● **Instructions for the task**: Everything from the line containing "Open the Estoque" through the final line of the listing below should be given again, word for word, and nothing else.

─── Data listing ───

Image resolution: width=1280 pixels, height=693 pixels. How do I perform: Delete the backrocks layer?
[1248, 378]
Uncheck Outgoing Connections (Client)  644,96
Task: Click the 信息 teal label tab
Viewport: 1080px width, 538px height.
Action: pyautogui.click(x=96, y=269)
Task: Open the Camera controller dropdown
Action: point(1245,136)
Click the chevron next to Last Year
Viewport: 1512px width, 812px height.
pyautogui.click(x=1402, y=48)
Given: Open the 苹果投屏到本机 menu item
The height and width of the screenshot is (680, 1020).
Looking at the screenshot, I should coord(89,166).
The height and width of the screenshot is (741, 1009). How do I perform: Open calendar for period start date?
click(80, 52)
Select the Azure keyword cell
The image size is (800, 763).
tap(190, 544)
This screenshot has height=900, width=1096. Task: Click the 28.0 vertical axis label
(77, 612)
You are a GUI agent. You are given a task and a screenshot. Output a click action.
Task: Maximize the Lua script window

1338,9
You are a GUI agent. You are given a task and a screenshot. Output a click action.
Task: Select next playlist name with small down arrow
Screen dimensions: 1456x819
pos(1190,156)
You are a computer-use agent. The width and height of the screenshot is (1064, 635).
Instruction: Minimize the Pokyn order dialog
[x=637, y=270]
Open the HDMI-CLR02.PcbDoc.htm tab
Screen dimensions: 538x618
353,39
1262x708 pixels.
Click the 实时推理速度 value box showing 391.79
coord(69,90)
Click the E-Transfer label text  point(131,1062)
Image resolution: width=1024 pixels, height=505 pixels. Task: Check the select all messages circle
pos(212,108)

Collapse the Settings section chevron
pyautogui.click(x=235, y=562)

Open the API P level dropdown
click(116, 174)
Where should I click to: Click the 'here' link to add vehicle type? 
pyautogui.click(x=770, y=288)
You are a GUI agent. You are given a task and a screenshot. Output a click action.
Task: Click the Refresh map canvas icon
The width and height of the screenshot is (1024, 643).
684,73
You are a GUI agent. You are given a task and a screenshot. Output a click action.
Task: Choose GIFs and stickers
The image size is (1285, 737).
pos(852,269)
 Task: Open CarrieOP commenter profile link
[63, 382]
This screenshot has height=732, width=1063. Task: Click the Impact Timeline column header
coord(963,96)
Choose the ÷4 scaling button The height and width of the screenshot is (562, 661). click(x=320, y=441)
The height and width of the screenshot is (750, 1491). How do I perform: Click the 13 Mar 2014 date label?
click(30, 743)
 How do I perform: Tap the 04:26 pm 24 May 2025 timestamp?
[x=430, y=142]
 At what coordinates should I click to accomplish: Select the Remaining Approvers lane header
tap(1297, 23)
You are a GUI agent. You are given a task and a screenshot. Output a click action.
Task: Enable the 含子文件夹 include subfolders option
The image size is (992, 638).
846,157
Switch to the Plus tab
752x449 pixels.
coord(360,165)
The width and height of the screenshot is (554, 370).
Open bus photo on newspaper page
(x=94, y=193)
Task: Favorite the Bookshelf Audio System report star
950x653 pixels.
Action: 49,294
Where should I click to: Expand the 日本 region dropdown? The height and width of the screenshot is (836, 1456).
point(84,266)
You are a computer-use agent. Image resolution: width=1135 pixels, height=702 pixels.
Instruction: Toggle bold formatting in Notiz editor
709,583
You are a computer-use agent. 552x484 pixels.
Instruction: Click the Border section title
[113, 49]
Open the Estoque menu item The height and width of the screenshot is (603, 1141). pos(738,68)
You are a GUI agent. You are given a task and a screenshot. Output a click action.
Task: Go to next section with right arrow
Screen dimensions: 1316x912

───

● **Your response**:
Open the Estoque menu item The height and width of the screenshot is (603, 1141). pos(738,68)
You are a GUI agent. You are given a task and a screenshot. Output a click action.
Task: Go to next section with right arrow
Screen dimensions: 1316x912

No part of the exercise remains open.